ZEIT ONLINE : Comment expliquez-vous le fait que la Turquie ait changé sa rhétorique de cette manière ?

M. Varvitsiotis : Sans aucun doute, l'avenir politique du président Recep Tayyip Erdoğan, qui cherchera à se faire réélire l'année prochaine, joue un rôle important. S’élever contre la Grèce est une tactique courante de nombreux politiciens turcs. Il convient également de noter que la Turquie d'aujourd'hui veut remodeler l'héritage du fondateur de l'État turc, Kemal Atatürk. Cela inclut, je le rappelle, le traité de Lausanne de 1923, qui a défini les frontières modernes de la Turquie. Le gouvernement actuel d'Ankara semble malheureusement croire que la Turquie ne peut exister dans ses frontières actuelles. Cependant, Erdoğan prend toute la politique turque en otage avec cet agenda révisionniste.

ZEIT ONLINE : S'agit-il de théâtre dans la scène électorale politique interne ou d'un réel danger ?

M. Varvitsiotis : N'oublions pas que la Turquie a mené un certain nombre d'opérations militaires dans un passé récent. En Syrie, elle contrôle désormais une zone d'environ 100 km au nord. Dans les zones kurdes du nord de l'Irak, elle a mené une opération très intensive et a mis des zones sous son contrôle. La Turquie est militairement active en Somalie, en Libye et dans le Caucase. Je vous rappelle, entre autres, qu'ils sont en train de construire un porte-avions. Il n'est cependant pas destiné à des opérations en Méditerranée, mais constitue une démonstration claire de la puissance militaire. Ces actions sont une cause légitime de préoccupation tant au niveau de l'UE que de l'OTAN.
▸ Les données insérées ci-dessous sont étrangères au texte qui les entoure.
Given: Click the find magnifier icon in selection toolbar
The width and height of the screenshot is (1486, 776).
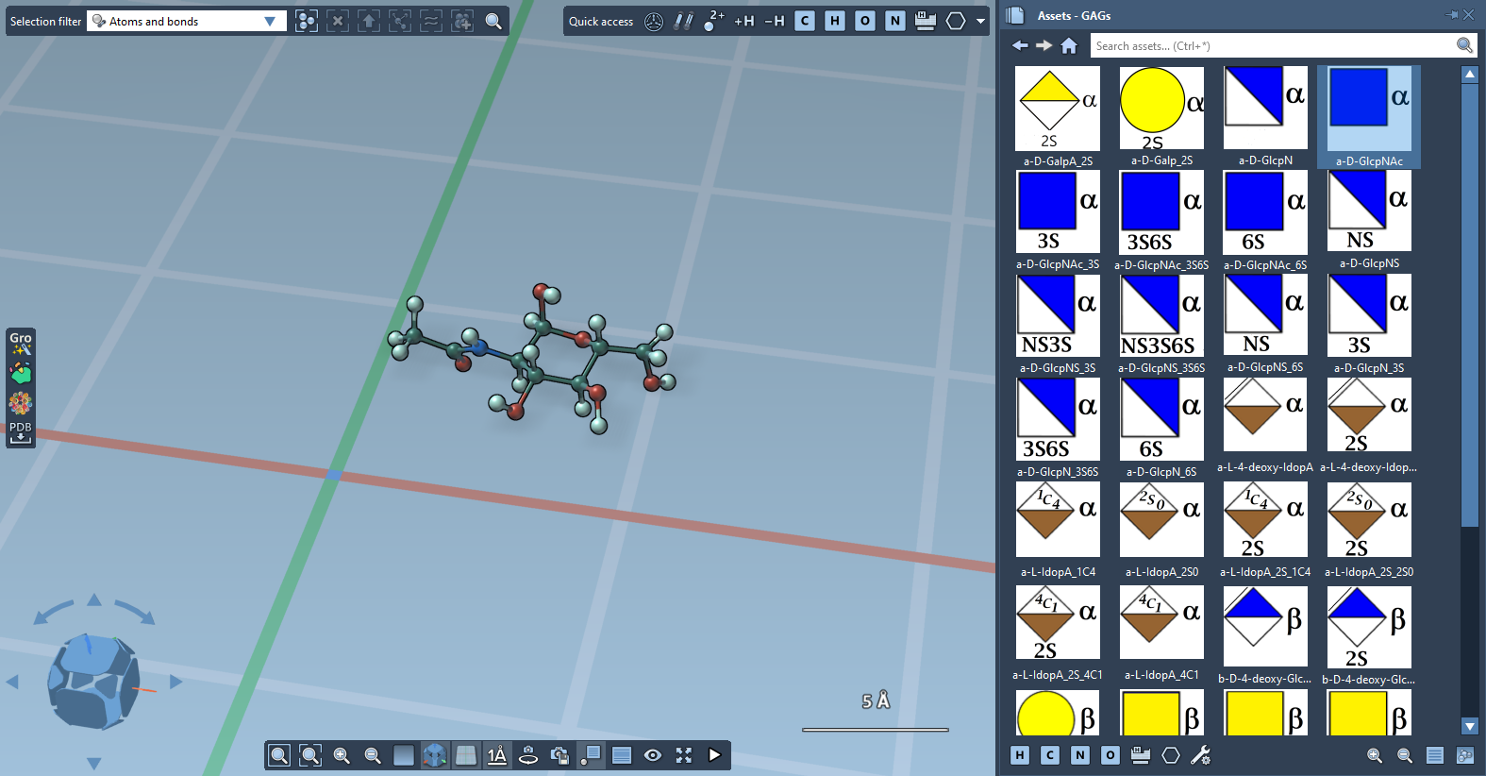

ZEIT ONLINE : Que devrait-il se passer pour que ce conflit avec la Turquie se transforme en une véritable guerre avec la Grèce ?

M. Varvitsiotis : Cela dépend entièrement de la façon dont la Turquie se comporte. Nous ne voulons pas de cette guerre. Nous ne ferons rien qui puisse provoquer une guerre. Mais vous pouvez être sûrs que nous nous défendrons, quand et si nécessaire. Et le plus important : nous ne céderons à aucune demande déraisonnable de la Turquie. Mais personnellement, je ne demanderai pas la permission à la Turquie pour visiter une de nos îles. Cela a l’air d’une blague, mais c'est la réalité. Les fonctionnaires turcs se plaignent souvent du fait que des ministres grecs se rendent dans des îles grecques proches de notre frontière orientale. Ils sont même allés jusqu'à en accuser la Présidente de la République, Mme Katerina Sakellaropoulou. C'est absolument absurde et inacceptable.

ZEIT ONLINE : Comment réagissez-vous à ce comportement ?

M. Varvitsiotis : Tout d'abord, nous essayons d'attirer l'attention des gouvernements étrangers et l'intérêt de l'opinion publique internationale sur ce comportement provocateur d'Ankara, qui n'est pas conforme aux relations de bon voisinage. En outre, cette année, nous avons augmenté les dépenses d'armement, le budget s'élèvera à environ 4 % de notre PIB. Néanmoins, nous essayons de maintenir ouverts nos canaux de communication avec la Turquie. Je vous rappelle qu'il y a trois mois, le Premier ministre grec, Kyriakos Mitsotakis, a rencontré le président Erdoğan, mais quelques semaines plus tard, Erdoğan a déclaré qu'il ne lui parlerait plus. Nous ne suivons pas la tactique de la tension, mais nous continuons à garder la porte ouverte au dialogue, mais sans faire aucune concession à notre souveraineté territoriale.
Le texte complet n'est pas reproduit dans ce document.